**Yapılacak iş:**
Habil ile Kabil hakkındaki metnin “Kabil’in Habil’i öldürme” sözlerinden başlayıp “sebebi değil mi?” sözleri de dahil olmak üzere biten bölümünü, “müttaki” yerine “takva sahibi” koyarak yeniden yazın.

::: Verilen metin :::

Kabil’in Habil’i öldürme sebebi, Habil’in Kabil’den daha takvalı olduğunun Allah tarafından Kurban kabulü ile belgelenmiş olmasıdır… Allah’a yakınlığı belgelenen müttaki Habil bu kurban olayından sonra artık Kabil’in hedefi olmuştur… Zaten ilgili ayette Kurbanın kabulünün hemen ardında Kabil, Habil’e; “seni kesinlikle öldüreceğim” demektedir… Âdem, nasıl ki Allah tarafından şeytana tercih edildi diye şeytanın kıskanmasının ve düşmanlığının hedefi oldu ise aynı durum Habil ve Kabil için de geçerlidir… Tarih boyunca hep öyle olmadı mı? Hep kıskançlık kıskacında yaşayanlar insanlığı kasmadı mı? Bütün zulüm ve cürümlerin sebebi, “onda var neden bende olmasın, onun olan neden benim olmasın, benden önde kimse olmasın” anlayışı değil mi? Yani “bencillik” zulümlerin ana sebebi değil mi?

::: Verilen kayıtlar :::

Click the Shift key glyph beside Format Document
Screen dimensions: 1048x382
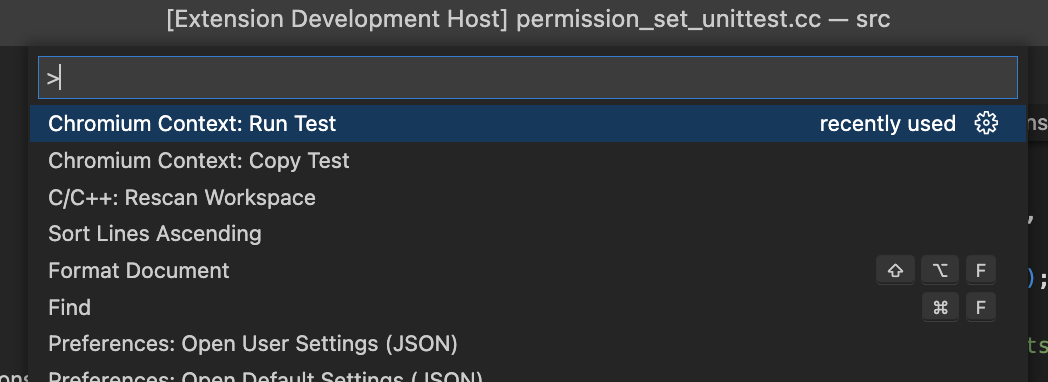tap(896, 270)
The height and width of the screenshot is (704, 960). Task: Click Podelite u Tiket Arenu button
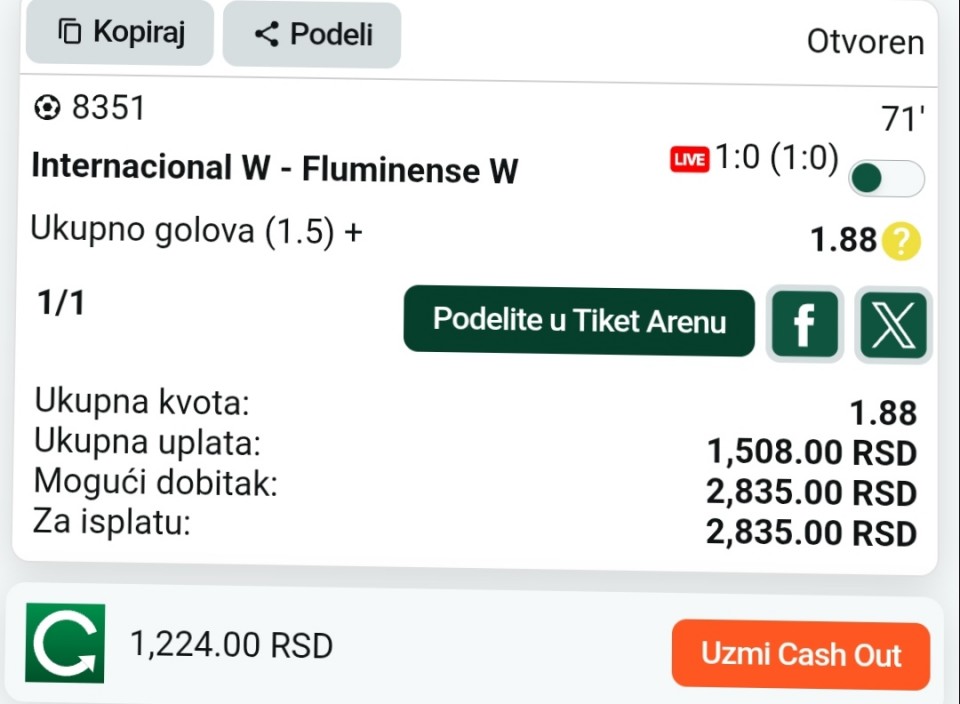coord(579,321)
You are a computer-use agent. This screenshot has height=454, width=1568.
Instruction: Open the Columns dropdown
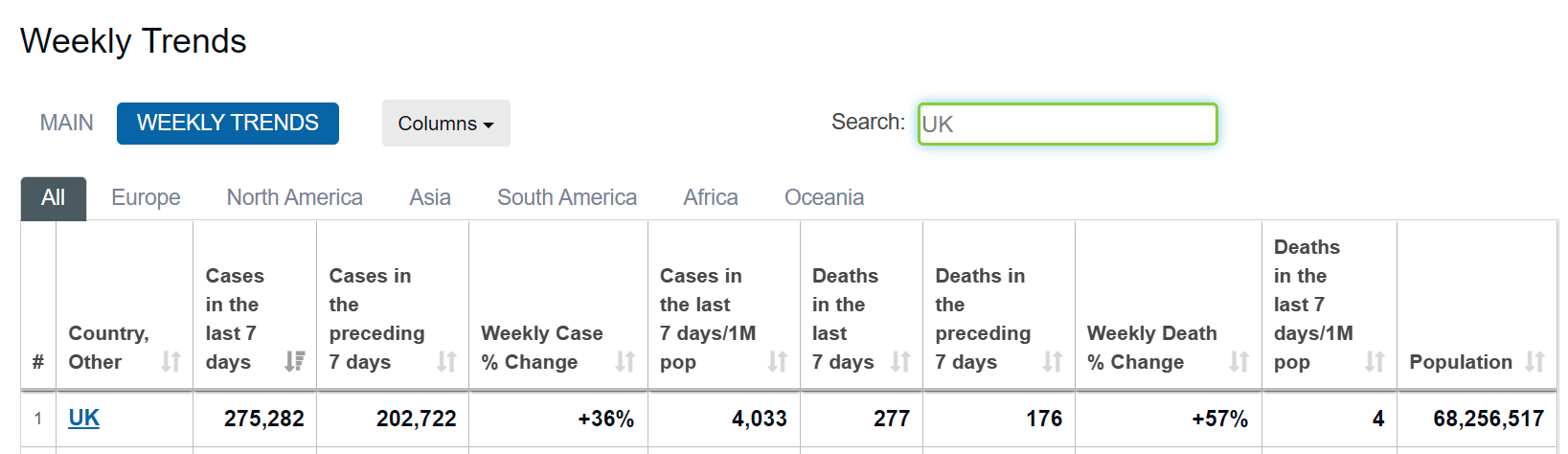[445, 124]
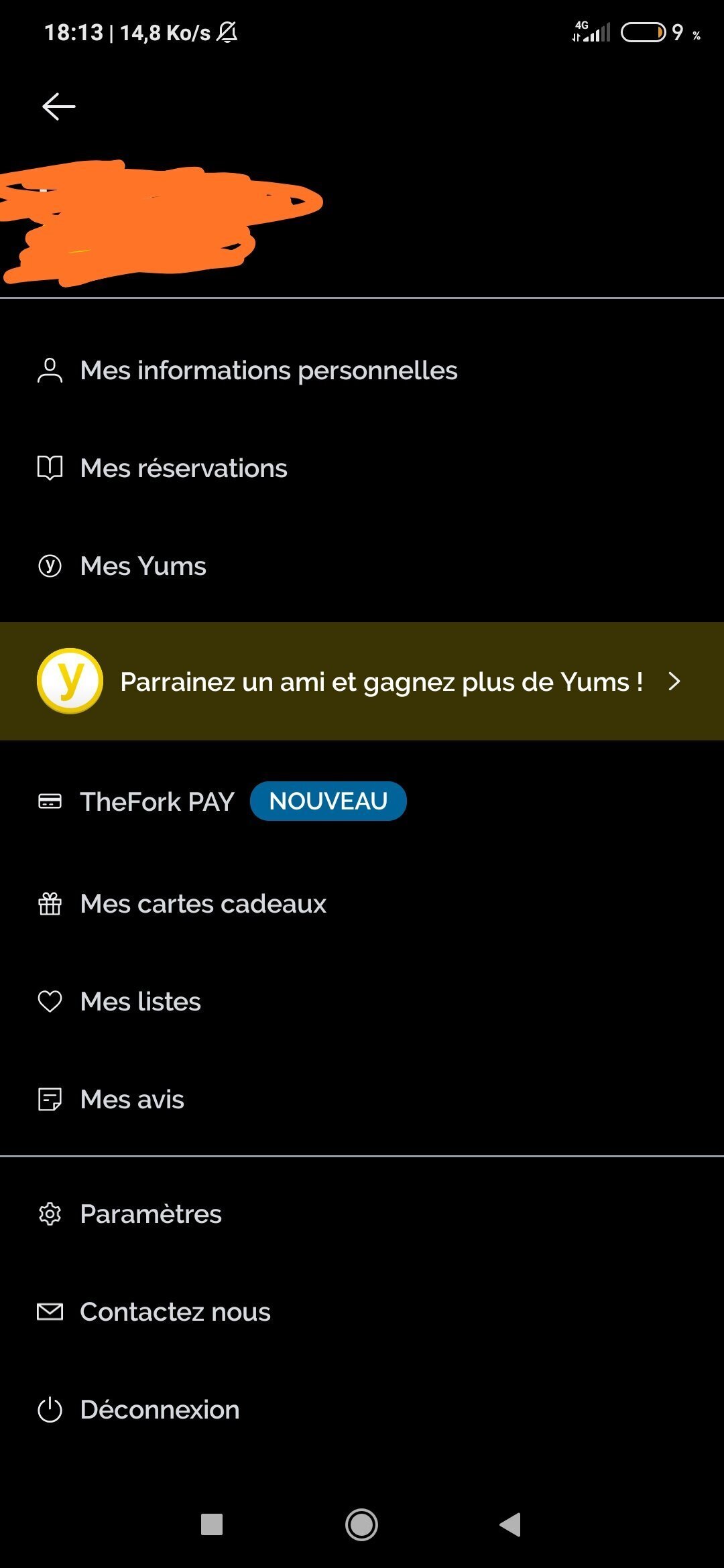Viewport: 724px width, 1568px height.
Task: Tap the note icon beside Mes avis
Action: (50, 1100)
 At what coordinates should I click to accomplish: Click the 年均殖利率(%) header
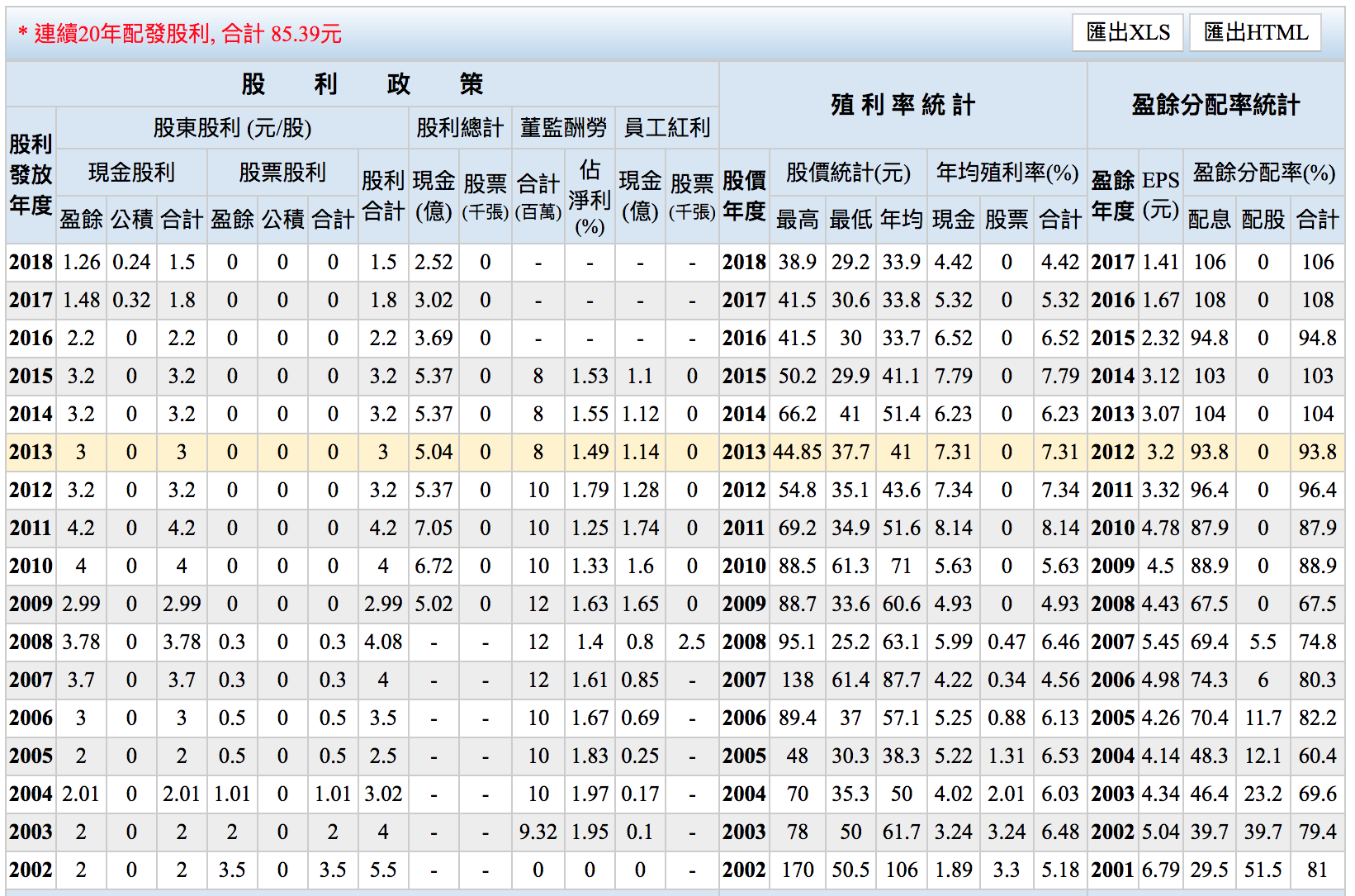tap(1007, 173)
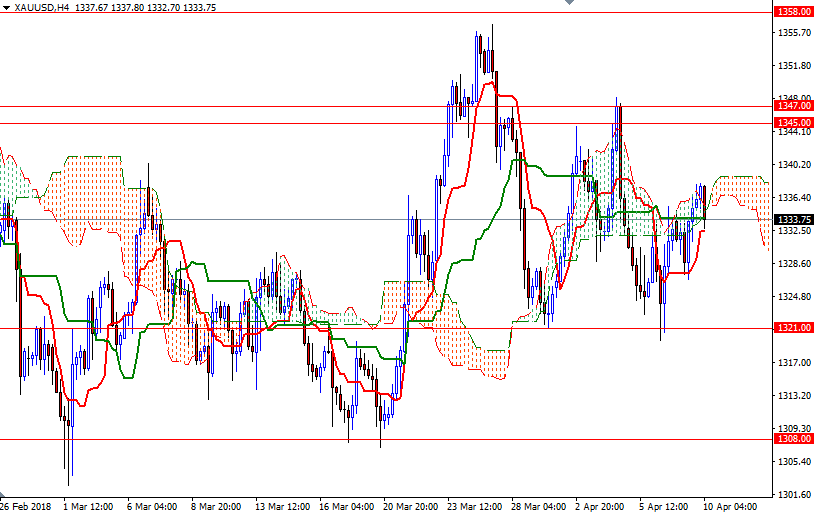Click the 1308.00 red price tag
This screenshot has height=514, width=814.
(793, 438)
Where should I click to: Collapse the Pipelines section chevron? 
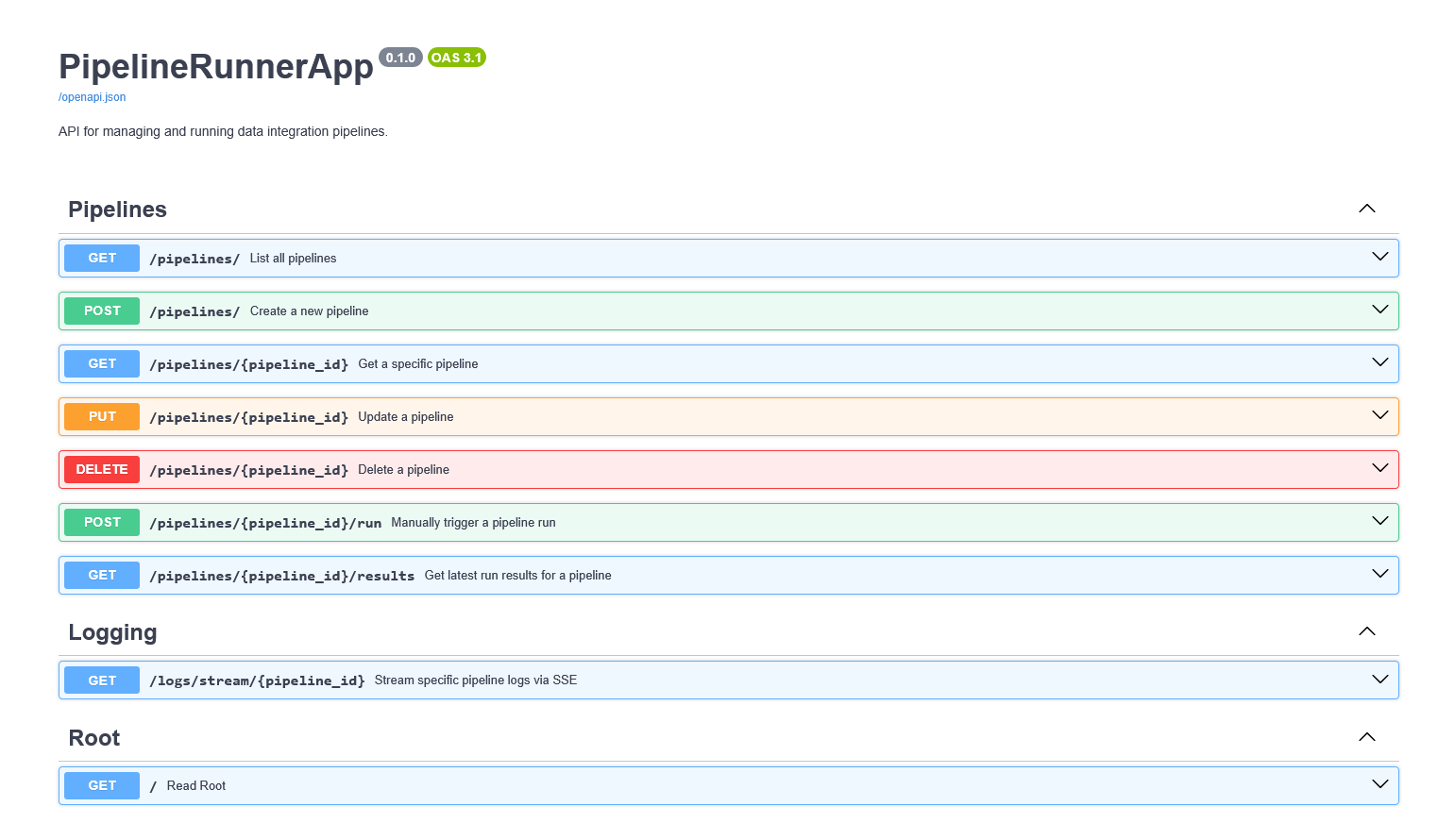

:::

**Beklenen cevap:**
Kabil’in Habil’i öldürme sebebi, Habil’in Kabil’den daha takvalı olduğunun Allah tarafından Kurban kabulü ile belgelenmiş olmasıdır… Allah’a yakınlığı belgelenen takva sahibi Habil bu kurban olayından sonra artık Kabil’in hedefi olmuştur… Zaten ilgili ayette Kurbanın kabulünün hemen ardında Kabil, Habil’e; “seni kesinlikle öldüreceğim” demektedir… Âdem, nasıl ki Allah tarafından şeytana tercih edildi diye şeytanın kıskanmasının ve düşmanlığının hedefi oldu ise aynı durum Habil ve Kabil için de geçerlidir… Tarih boyunca hep öyle olmadı mı? Hep kıskançlık kıskacında yaşayanlar insanlığı kasmadı mı? Bütün zulüm ve cürümlerin sebebi, “onda var neden bende olmasın, onun olan neden benim olmasın, benden önde kimse olmasın” anlayışı değil mi? Yani “bencillik” zulümlerin ana sebebi değil mi?